The organist of a North London church leaves the New Year’s Day party early to play at Evensong. As well as hymns and improvisations, he plans to play Bach’s new year Chorale Prelude BWV614 Das alte Jahr vergangen ist – the old year is over. I know he has had a few drinks as I poured them myself including some from a 1982 French sweet red which he brought. This is as old as our friendship and older than many of the guests. There is nothing to worry about as he once drank a litre of Pimm’s before a service at Oxford and nobody could say it wasn’t Bach himself in the organ loft. I give him a lift to the station without telling Mrs Jones, as she would prevent me, and he tells me that according to a Youtube comment accompanying a performance of it by the organist Gilberto Guarino, the chorale prelude in question contains 12 bars and 365 notes and that the chorale melody it is based on has 52 notes. He adds that for all he knows this is complete tosh, but I decide to investigate anyway. I discover the prelude does indeed have 12 bars, but the chorale melody has 53 notes and although I have several cracks at it, I cannot for the life of me make the number of notes in the piece add up to any more than 354, even counting tied notes, grace notes and ornamental turns. Admittedly, the trills allow the right amount of leeway (with an extra note for the 2012 leap year), but I am still disappointed. If Bach had wanted the number symbolism to work, he would surely have contrived to make the arithmetic add up properly.
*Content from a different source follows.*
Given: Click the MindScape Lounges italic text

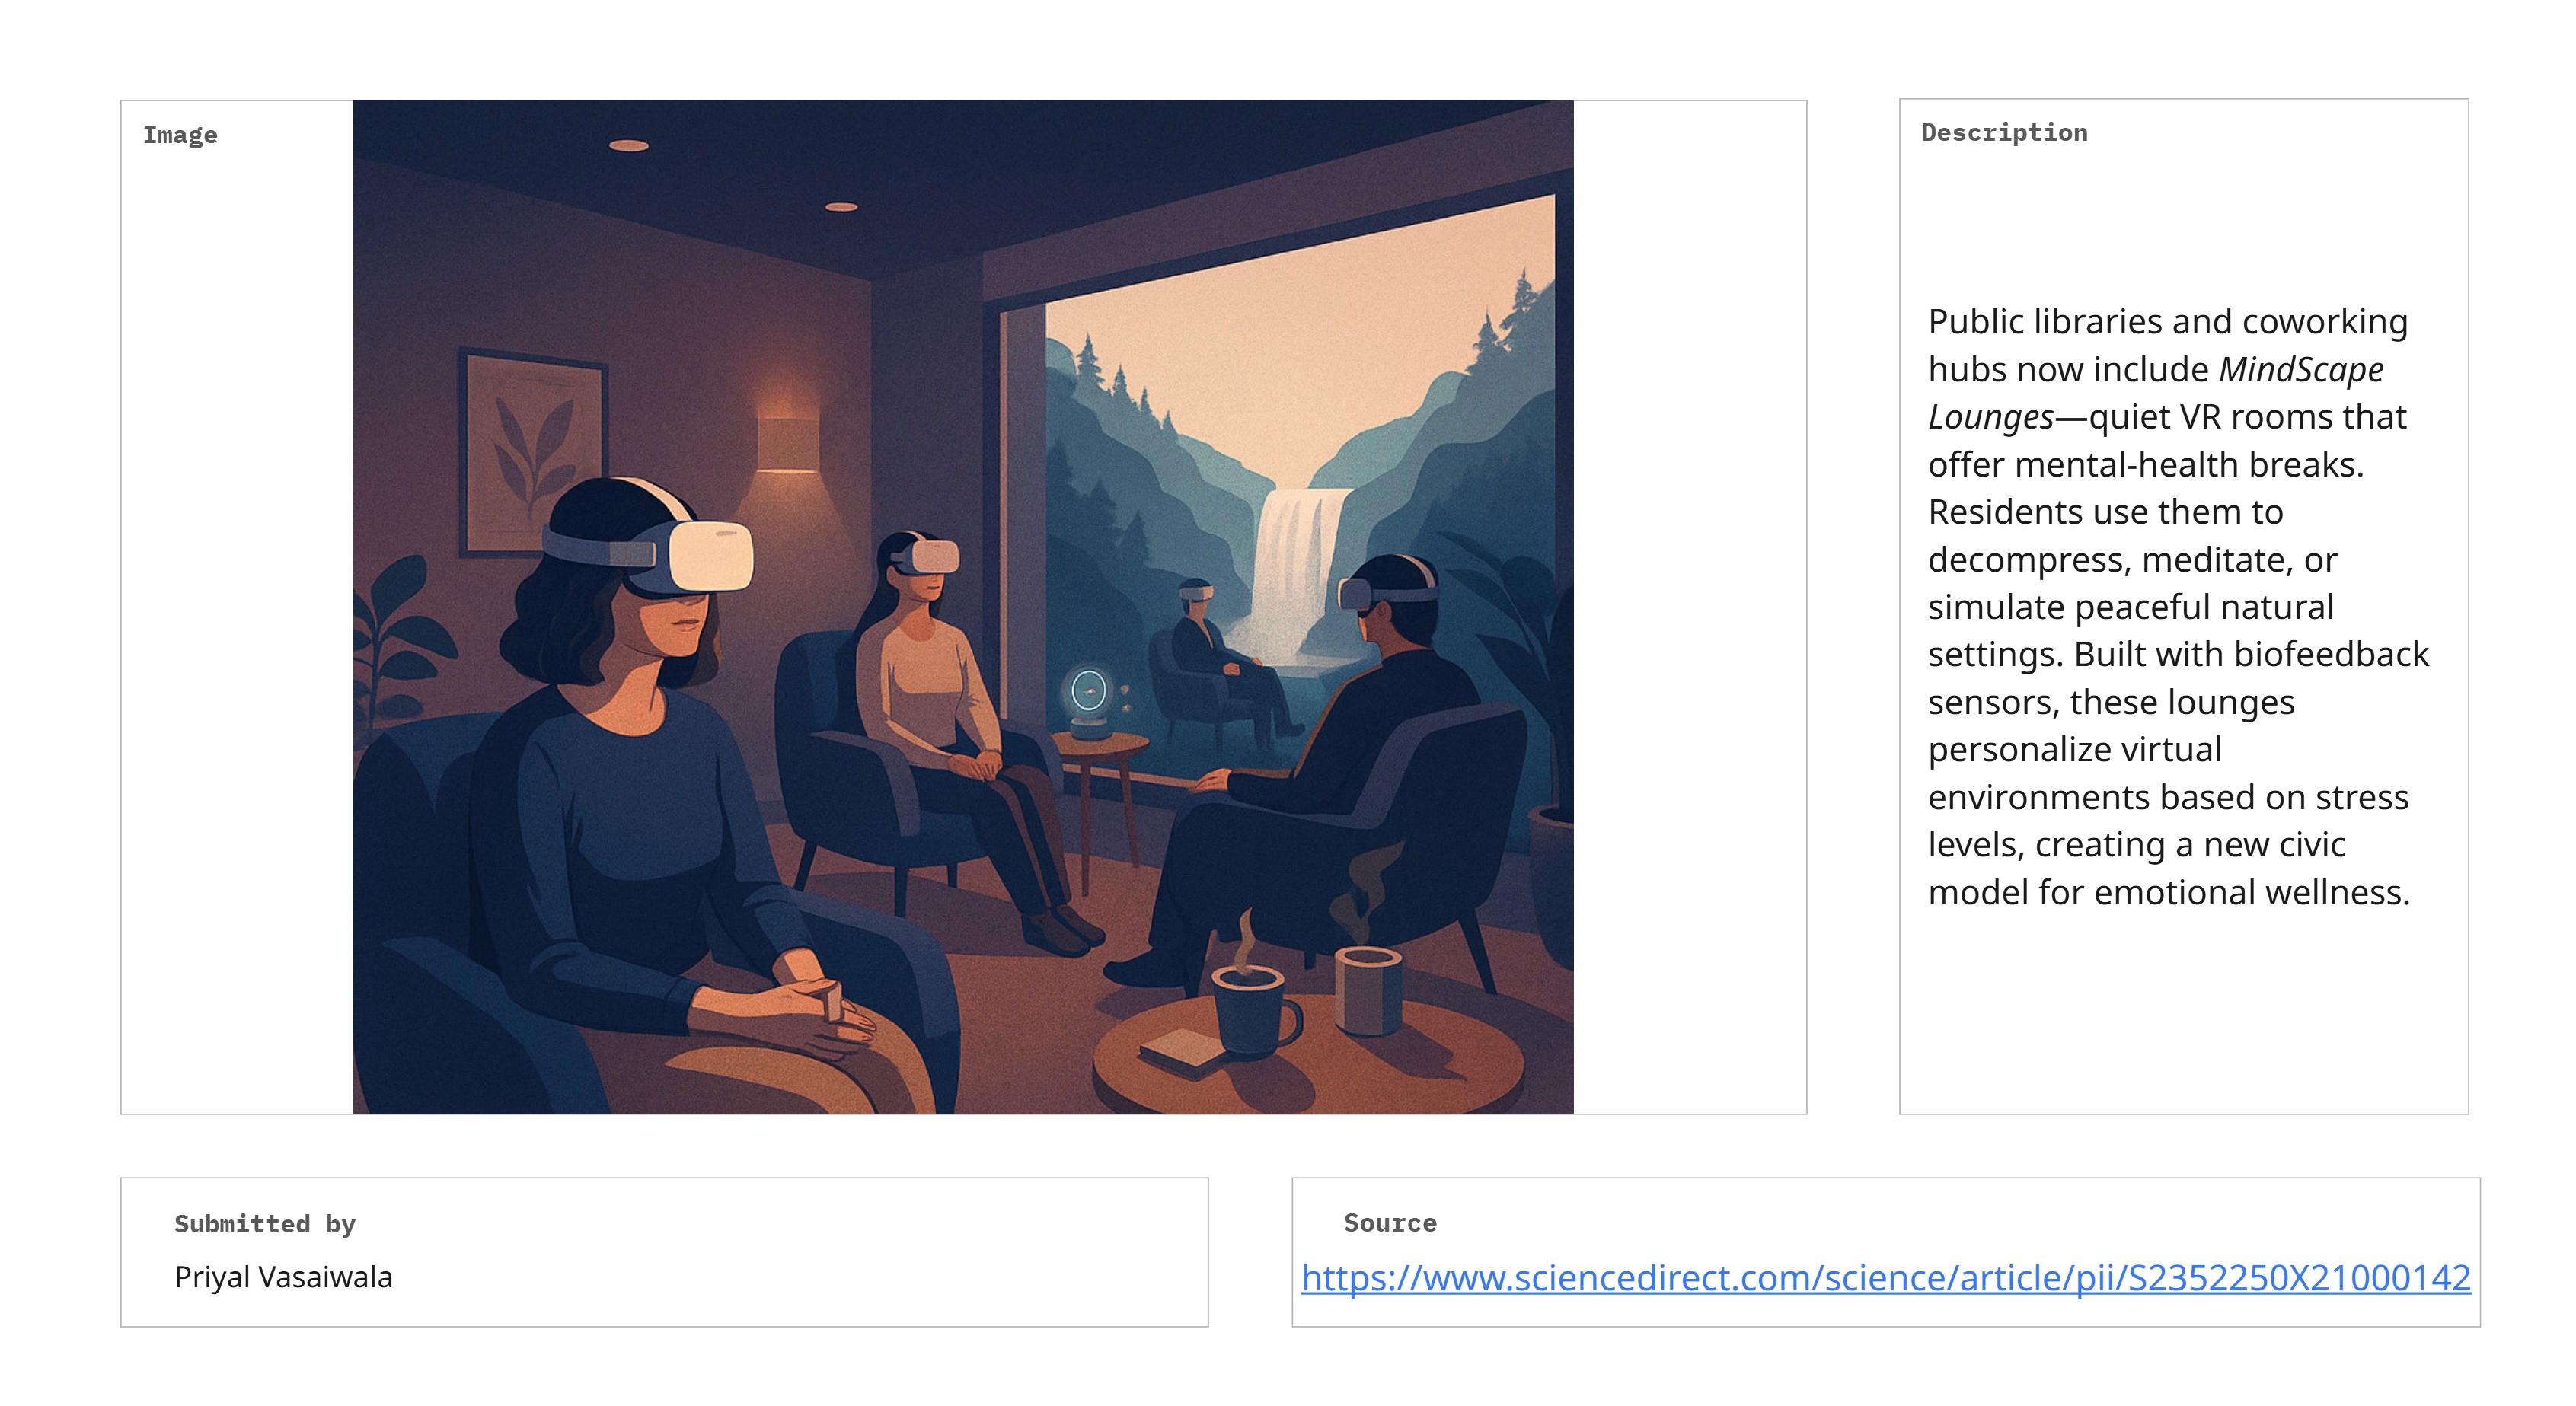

The approximate figures still give a representation of passing time, however. Although very slow, it is a short piece, like the transitoriness of life. The downbeats occur with menstrual regularity, the decorated melody has four seasonal lines and steady weekly crotchets. The superfluity and uncountability of the notes sprayed across the two staves of Bach’s manuscript is like the wasted days which all lives contain. I am reminded once again of John Cage for whom music was only decorated time. I consider subjecting the guests to a performance of Four Minutes Thirty Three, but instead refer to it only in a poem, the full text of which is delivered as a toast.
But whom to hail in this Olympic year?
None other than the great American seer
John Cage, who garnered no long, loud hurrahs
For his naughty piece of aught but silent bars.